Stored data:
---
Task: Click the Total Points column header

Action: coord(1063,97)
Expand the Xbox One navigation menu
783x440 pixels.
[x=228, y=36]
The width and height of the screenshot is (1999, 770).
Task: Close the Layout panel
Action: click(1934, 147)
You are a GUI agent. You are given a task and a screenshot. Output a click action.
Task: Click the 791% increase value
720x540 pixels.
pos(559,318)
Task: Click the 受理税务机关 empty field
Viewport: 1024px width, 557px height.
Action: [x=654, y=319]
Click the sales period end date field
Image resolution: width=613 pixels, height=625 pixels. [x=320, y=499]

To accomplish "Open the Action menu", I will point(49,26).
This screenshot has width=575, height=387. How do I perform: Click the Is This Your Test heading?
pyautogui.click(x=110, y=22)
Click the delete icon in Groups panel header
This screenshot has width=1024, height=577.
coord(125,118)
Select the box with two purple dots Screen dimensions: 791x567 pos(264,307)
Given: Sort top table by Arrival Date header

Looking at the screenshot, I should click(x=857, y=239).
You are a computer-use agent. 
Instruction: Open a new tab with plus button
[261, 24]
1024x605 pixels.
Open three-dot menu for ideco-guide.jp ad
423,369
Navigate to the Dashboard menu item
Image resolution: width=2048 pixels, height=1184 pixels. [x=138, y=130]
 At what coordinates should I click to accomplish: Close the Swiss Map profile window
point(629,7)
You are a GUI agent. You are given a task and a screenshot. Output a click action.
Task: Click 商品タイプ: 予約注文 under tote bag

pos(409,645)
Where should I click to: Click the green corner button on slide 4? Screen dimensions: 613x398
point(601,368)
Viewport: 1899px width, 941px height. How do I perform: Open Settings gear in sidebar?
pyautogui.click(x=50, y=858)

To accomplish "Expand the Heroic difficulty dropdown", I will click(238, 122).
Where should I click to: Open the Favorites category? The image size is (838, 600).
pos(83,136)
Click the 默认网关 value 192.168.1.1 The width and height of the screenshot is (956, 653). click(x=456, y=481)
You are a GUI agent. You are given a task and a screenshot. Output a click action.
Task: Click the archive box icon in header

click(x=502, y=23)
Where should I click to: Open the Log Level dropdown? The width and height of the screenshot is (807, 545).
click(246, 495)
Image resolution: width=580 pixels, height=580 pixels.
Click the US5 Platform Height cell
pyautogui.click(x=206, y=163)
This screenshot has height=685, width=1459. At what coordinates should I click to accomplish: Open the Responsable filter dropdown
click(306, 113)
---
Write out the data above once more, exactly as it stands.

Your response:
Task: Click the Total Points column header

Action: coord(1063,97)
Expand the Xbox One navigation menu
783x440 pixels.
[x=228, y=36]
The width and height of the screenshot is (1999, 770).
Task: Close the Layout panel
Action: click(1934, 147)
You are a GUI agent. You are given a task and a screenshot. Output a click action.
Task: Click the 791% increase value
720x540 pixels.
pos(559,318)
Task: Click the 受理税务机关 empty field
Viewport: 1024px width, 557px height.
Action: [x=654, y=319]
Click the sales period end date field
Image resolution: width=613 pixels, height=625 pixels. [x=320, y=499]

To accomplish "Open the Action menu", I will point(49,26).
This screenshot has width=575, height=387. How do I perform: Click the Is This Your Test heading?
pyautogui.click(x=110, y=22)
Click the delete icon in Groups panel header
This screenshot has width=1024, height=577.
coord(125,118)
Select the box with two purple dots Screen dimensions: 791x567 pos(264,307)
Given: Sort top table by Arrival Date header

Looking at the screenshot, I should click(x=857, y=239).
You are a computer-use agent. 
Instruction: Open a new tab with plus button
[261, 24]
1024x605 pixels.
Open three-dot menu for ideco-guide.jp ad
423,369
Navigate to the Dashboard menu item
Image resolution: width=2048 pixels, height=1184 pixels. [x=138, y=130]
 At what coordinates should I click to accomplish: Close the Swiss Map profile window
point(629,7)
You are a GUI agent. You are given a task and a screenshot. Output a click action.
Task: Click 商品タイプ: 予約注文 under tote bag

pos(409,645)
Where should I click to: Click the green corner button on slide 4? Screen dimensions: 613x398
point(601,368)
Viewport: 1899px width, 941px height. How do I perform: Open Settings gear in sidebar?
pyautogui.click(x=50, y=858)

To accomplish "Expand the Heroic difficulty dropdown", I will click(238, 122).
Where should I click to: Open the Favorites category? The image size is (838, 600).
pos(83,136)
Click the 默认网关 value 192.168.1.1 The width and height of the screenshot is (956, 653). click(x=456, y=481)
You are a GUI agent. You are given a task and a screenshot. Output a click action.
Task: Click the archive box icon in header

click(x=502, y=23)
Where should I click to: Open the Log Level dropdown? The width and height of the screenshot is (807, 545).
click(246, 495)
Image resolution: width=580 pixels, height=580 pixels.
Click the US5 Platform Height cell
pyautogui.click(x=206, y=163)
This screenshot has height=685, width=1459. At what coordinates should I click to accomplish: Open the Responsable filter dropdown
click(306, 113)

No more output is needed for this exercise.